It’s been years since I even looked at my own site. I made Five Card Flickr Stories back in 2008 (early blog post). It’s likely the first site I built using an API, and because flickr (who always gets sand kicked in their face) is one of the few web services that has not crapped their own API (cough twitter, youtube)… it still works.

It’s a game to build a story from random photos served up from flickr, the idea to make something coherent from five photos that do not belong together in any way. It’s based on a card game (sans technology) developed by comic wizard Scott McCloud based on the old Nancy comic.

In the original game, you cut up the comic strips to separate panels, put them in a hat. You select five random panels form the hat, and choose one to be the first frame of a new story. You go back to the hat, draw five more, and again, pick one to continue the story. You do this five times. The challenge is finding some kind of story that can weave together media that are disconnected from their original story line.

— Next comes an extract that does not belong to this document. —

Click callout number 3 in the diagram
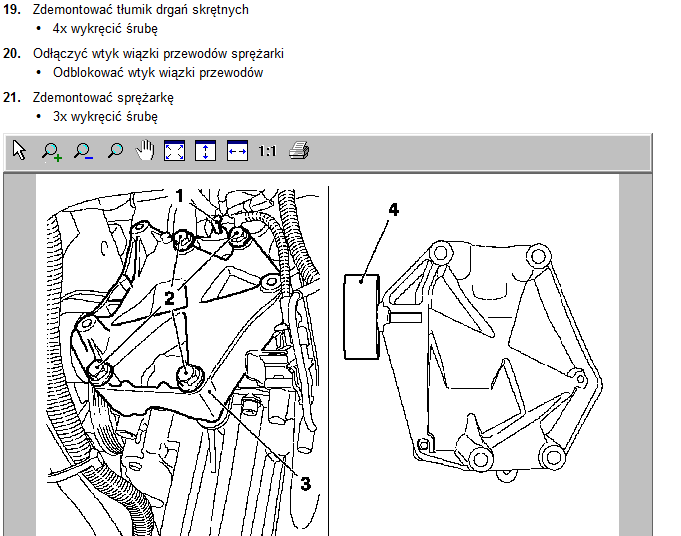[x=305, y=483]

In 2007 or 2008, I was inspired to see the way Ruben Puentedura ran storytelling sessions using a web version if Five Card Nancy (my gawd, that site still operates! Why is it the little independent sites stay running while the big money ones go down the tubes, cough posterous).

Anyhow, I got to wondering if I could make a web version that did this with the same rules, but instead of Nancy comics, it would pull random photos from flickr based on a tag. When it’s done, a player can give their story a title, a description, and save it to the site.

And then this was born

I have been thinking of using it as an assignment this coming week for Networked Narratives, and that was the reason I looked at the site for the first time in eons.

First of all it’s still running. This is totally a built from scratch thing, my own HTML, some PHP that saves to a custom mySQL database, and making use of the phpFlickr library to do the API talking

But not only that, it shows that more than 18,000 stories were created in it.

I decided to make a new “set” for Networked Narratives, and went in and tagged a whole raft of my own photos in flickr netnarr… it was kind of dumb to do so many since flickr only can grab the most recently tagged 100.

I put out a call and folks did step in. Feel free to tag your own photos to toss them in the pool. The more variety the better. Weird is good too.

You can give it a ply by using the link to use the netnarr pool of photos. You can also see the ones a few folks have made (that @dogtrax is a good dog!)

I was surprised to read it works on mobile since it was definitely not designed for it. Okay, it’s a bit small, but I did verify it works.

I’m only kind of bragging, but this web site is 9 years old and it still works. It is a part of the web that has not bitten the dust.. because it’s mine, and I try to take care of my stuff.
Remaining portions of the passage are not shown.